Verse 9 continues: “And I was once alive apart from the Law; but when the commandment came, sin became alive, and I died.” The imperfect active indicative tense points to a life lived in the past. Remember that when sin is apart from the law, it is dead—a corpse that does not respond.
“But when the commandment came, sin became alive, and I died.” Became alive is anazao, which comes from two words: ana, meaning “again”, and zao, “to live.” Paul finally realized what he could not do in the energy of his flesh.
Verse 10: “and this commandment, which was to result in life, proved to result in death for me.” The commandment was “thou shalt not covet.” Why did it result in death for Paul? Paul found it to be unto death because it showed how incapable Paul was in his own strength to obey.
Then in verse 11 we read, “for sin, taking opportunity through the commandment, deceived me, and through it killed me.” Here the word translated “opportunity” is aphorme, the same word we saw in verse 8. Again, the word is used for a base camp, the base of operations. The power of sin in Paul came alive and used the law as a beachhead upon which to operate.

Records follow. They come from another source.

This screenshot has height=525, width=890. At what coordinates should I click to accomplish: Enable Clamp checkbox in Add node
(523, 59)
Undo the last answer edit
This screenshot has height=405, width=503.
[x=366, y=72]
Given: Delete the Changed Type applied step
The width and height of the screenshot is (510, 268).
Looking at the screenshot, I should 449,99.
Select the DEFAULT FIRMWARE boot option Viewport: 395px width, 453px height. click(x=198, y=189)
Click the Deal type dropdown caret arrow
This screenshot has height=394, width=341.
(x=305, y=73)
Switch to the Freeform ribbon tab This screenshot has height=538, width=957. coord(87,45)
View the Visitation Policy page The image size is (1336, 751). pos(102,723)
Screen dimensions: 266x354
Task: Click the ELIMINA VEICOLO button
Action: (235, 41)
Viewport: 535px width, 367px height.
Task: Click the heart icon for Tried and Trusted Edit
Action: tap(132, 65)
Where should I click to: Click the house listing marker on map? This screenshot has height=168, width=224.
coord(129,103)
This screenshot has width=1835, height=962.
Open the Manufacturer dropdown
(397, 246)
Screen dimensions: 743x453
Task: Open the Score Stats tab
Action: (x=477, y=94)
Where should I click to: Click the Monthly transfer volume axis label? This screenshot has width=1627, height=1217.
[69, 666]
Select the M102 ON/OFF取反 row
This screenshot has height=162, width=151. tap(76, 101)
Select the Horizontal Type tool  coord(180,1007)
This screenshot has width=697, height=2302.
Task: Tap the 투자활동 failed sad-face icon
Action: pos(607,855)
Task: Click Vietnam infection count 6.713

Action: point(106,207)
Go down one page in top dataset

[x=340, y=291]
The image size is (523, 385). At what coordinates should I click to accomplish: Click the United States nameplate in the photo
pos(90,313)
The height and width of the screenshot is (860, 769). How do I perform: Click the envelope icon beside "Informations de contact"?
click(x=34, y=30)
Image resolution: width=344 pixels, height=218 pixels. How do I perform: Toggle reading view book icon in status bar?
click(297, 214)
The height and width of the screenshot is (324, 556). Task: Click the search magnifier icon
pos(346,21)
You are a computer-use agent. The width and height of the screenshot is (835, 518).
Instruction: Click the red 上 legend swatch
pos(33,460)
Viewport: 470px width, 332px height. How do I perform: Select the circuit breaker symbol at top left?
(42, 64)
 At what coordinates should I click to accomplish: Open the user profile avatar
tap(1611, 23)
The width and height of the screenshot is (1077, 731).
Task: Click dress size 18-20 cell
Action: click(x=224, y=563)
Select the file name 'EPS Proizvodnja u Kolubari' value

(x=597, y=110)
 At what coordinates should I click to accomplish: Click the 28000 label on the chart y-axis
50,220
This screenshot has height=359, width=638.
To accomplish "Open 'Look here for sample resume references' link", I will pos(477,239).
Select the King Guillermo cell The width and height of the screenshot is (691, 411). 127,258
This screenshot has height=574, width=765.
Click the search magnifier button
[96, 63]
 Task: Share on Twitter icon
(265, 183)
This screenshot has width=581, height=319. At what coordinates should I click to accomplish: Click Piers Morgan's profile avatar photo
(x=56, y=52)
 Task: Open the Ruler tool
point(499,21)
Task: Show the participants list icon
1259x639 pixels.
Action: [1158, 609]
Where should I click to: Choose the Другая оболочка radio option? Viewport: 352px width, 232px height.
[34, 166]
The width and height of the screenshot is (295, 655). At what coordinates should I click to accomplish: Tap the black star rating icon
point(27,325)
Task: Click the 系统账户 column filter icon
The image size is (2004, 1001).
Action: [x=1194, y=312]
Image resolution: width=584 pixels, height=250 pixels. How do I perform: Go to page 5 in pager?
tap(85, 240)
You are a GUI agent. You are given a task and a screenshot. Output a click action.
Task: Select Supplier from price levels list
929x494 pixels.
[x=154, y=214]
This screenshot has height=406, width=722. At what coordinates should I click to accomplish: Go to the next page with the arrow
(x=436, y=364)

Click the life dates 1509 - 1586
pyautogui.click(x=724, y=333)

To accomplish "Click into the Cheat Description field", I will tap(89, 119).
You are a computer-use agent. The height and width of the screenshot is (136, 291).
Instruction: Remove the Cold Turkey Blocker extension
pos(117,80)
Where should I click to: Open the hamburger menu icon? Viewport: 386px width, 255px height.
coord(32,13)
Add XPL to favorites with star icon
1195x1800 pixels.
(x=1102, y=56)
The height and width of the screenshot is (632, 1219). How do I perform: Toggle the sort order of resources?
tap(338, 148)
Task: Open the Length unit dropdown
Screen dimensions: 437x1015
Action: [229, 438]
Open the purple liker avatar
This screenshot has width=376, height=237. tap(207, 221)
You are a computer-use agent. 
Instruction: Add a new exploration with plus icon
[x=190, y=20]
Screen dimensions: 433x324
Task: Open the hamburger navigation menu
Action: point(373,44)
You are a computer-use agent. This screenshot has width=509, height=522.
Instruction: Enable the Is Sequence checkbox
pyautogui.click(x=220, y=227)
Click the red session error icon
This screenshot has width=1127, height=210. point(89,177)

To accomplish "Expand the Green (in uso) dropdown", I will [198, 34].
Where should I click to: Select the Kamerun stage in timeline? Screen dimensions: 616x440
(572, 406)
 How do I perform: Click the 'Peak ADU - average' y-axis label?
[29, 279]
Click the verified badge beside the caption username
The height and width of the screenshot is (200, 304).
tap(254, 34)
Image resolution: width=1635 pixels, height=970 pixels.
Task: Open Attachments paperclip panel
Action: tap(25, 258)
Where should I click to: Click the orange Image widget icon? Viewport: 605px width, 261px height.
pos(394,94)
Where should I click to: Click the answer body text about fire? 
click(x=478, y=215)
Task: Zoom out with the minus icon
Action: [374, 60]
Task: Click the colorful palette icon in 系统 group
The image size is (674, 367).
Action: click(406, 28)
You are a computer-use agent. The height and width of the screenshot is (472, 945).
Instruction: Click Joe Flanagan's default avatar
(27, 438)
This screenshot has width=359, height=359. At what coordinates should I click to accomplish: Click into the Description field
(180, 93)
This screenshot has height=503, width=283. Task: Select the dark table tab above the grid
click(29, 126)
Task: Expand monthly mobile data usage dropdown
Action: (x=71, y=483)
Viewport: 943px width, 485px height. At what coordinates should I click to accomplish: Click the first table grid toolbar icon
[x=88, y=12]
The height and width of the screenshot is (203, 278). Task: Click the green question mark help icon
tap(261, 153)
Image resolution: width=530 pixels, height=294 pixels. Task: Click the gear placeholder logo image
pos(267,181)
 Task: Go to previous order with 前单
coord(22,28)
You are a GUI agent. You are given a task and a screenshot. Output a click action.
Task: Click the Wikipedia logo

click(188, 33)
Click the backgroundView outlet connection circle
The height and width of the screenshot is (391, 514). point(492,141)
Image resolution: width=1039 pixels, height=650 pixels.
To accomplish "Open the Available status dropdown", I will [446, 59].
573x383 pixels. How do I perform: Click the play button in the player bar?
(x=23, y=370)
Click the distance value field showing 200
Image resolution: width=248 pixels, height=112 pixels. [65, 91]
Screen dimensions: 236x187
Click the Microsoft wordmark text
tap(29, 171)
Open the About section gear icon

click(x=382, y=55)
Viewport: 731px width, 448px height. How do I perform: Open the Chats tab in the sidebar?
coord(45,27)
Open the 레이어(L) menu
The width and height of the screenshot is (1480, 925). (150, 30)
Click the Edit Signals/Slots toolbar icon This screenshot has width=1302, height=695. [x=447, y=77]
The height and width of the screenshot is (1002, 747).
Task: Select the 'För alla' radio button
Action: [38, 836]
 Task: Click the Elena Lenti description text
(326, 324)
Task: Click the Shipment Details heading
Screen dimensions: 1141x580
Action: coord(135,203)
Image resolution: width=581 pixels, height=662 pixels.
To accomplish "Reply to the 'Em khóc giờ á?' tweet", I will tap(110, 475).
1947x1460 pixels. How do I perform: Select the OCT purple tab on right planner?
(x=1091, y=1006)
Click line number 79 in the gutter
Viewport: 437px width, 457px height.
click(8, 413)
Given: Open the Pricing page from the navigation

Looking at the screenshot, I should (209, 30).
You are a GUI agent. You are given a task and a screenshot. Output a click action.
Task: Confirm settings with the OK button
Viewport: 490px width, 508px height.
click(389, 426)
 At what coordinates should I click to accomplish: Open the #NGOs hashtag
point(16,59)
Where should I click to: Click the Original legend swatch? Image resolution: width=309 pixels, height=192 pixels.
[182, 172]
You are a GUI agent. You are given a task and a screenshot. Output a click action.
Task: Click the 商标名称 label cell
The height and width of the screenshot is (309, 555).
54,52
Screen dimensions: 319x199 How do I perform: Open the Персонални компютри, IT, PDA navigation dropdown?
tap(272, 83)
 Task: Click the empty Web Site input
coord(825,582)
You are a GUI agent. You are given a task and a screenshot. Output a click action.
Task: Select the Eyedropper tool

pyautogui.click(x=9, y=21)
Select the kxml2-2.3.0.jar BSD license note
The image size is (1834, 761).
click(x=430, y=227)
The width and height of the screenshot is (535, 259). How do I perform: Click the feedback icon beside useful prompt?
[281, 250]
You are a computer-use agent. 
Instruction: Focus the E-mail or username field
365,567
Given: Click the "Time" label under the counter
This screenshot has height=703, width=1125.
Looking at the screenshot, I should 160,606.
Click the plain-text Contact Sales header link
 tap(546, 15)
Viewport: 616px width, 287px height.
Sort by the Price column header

Paul says the sin “deceived me.” One of the best tools that sin employs is that it deceives a person. Look at Titus 3:3: “For we also once were foolish ourselves, disobedient, deceived, enslaved to various lusts and pleasures, spending our life in malice and envy, hateful, hating one another.”
Then Paul states in verses 12-13: “So then, the Law is holy, and the commandment is holy and righteous and good. Therefore did that which is good become a cause of death for me? May it never be! Rather it was sin, in order that it might be shown to be sin by effecting my death through that which is good, that through the commandment sin might become utterly sinful.”
It is not the law against murder that causes the punishment, but the murder itself that invokes upon us the sentence. The law is good, but when it comes, it exposes sin, and it is our sin that brings death. What a picture of how the law exposes sin, and is necessary for salvation to occur.
Well, Paul gives a picture of how the law is useful in our salvation. It cannot save us, nor can it sanctify us, but it can expose our need for God’s grace to do so. This is why a person has got to understand that he is a sinner, completely unable to save himself, before he will understand his need of God’s gracious gift of salvation.
I wonder if anyone reading this has foolishly put himself under a set of rules instead of a person, the Lord Jesus Christ? You couldn’t save yourself any more than you can sanctify yourself so why have you foolishly decided to trust in your flesh again? You can’t, God never said you could. He can, and He always said He would.